I stumbled across a paper by Welford (1962), where he proclaims a method that should compute the standard deviation numerically more robust than the naive algorithms (http://www.jstor.org/stable/1266577).
Here, "numerically robust" means that round-off errors are reduced.
He gives a recurrence for the sum of squares $S_n = \sum_{i=1}^n (x_i – \mu_n)^2 = S_{n-1} + \frac{n-1}{n} (x_n – \mu_{n-1})^2 $ , $\mu$ being, of course, the mean.
That way, the standard deviation can be computed iteratively in a single pass.
As far as I understand, he claims that his iterative recurrence formula is numerically more robust, because all terms in it are of the same order (provided the input data are all of the same order).
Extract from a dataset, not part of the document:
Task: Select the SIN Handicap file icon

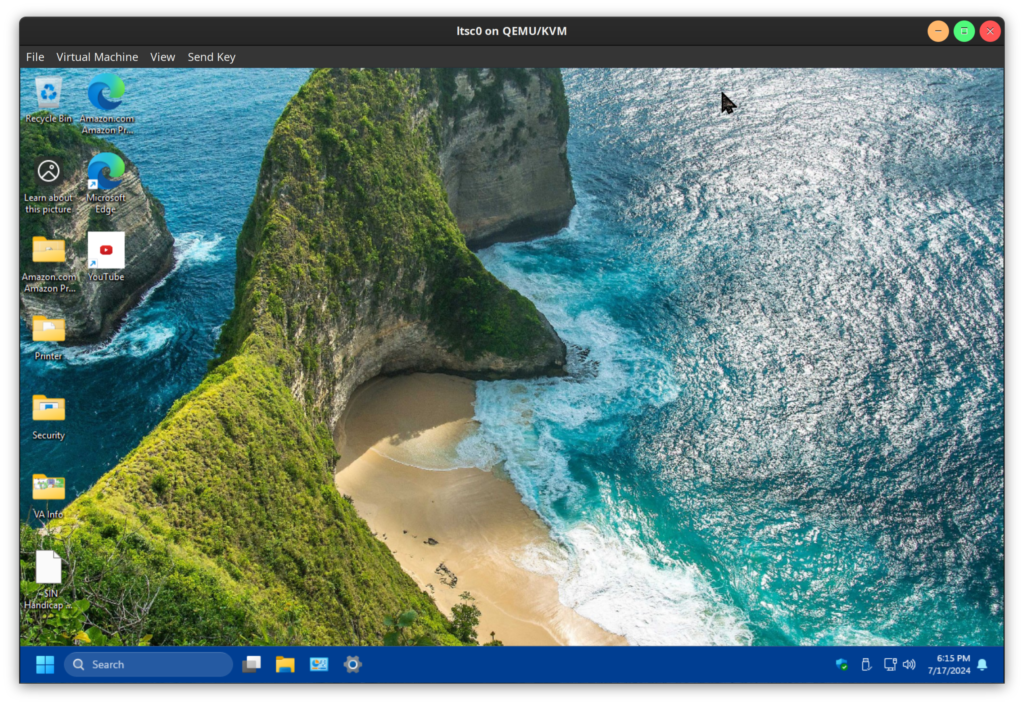Action: pyautogui.click(x=48, y=567)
This is what I don't understand. It seems to me that, as $n$ gets incremented, $S_n$ becomes larger and larger, so more and more significant digits from the second term are lost, aren't they?
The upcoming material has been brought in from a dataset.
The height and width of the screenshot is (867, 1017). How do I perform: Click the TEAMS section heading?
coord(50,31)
Googling a bit further, I have found a paper by
Youngs & Cramer, 1971, who looked at a number of methods, including Welford's, of computing the sum of products / standard deviation more robustly (http://www.jstor.org/stable/1267176).
Conducting a number of experiments, they found that Welford's method does not provide any benefits. So that seems to confirm my doubts about Welford's method.
Now, Youngs & Cramer propose another method, which computes $S_n = S_{n-1} + \frac{n-1}{n}(nx_n – s_n)^2 $, where $s_n = s_{n-1} + x_n$.
Empirically, they found their method to be superior.
Again, I don't understand why this should be the case: isn't there some catastrophic cancellation going on in $(nx_n – s_n)$ ? Don't the terms $S_n$ and the fraction differ in their magnitude more and more, so that more and more digits of the fraction term get rounded off?
I would by most grateful if somebody could shed some light on these questions.
In addition, I'd like to know which is the best method (in terms of roundoff errors) to compute these sums. Surprisingly, I haven't found anything about this in Numerical Recipes (or I overlooked it).
Thank you very much in advance.
Gabriel.
Best Answer
I found a discussion of this exact problem in Higham, Accuracy and stability of numerical algorithms, Section 1.9.
The author suggests an alternative algorithm and claims that it is numerically stable (in the mixed backward-forward sense); proofs for the precise accuracy bounds of the formulas are left as exercises.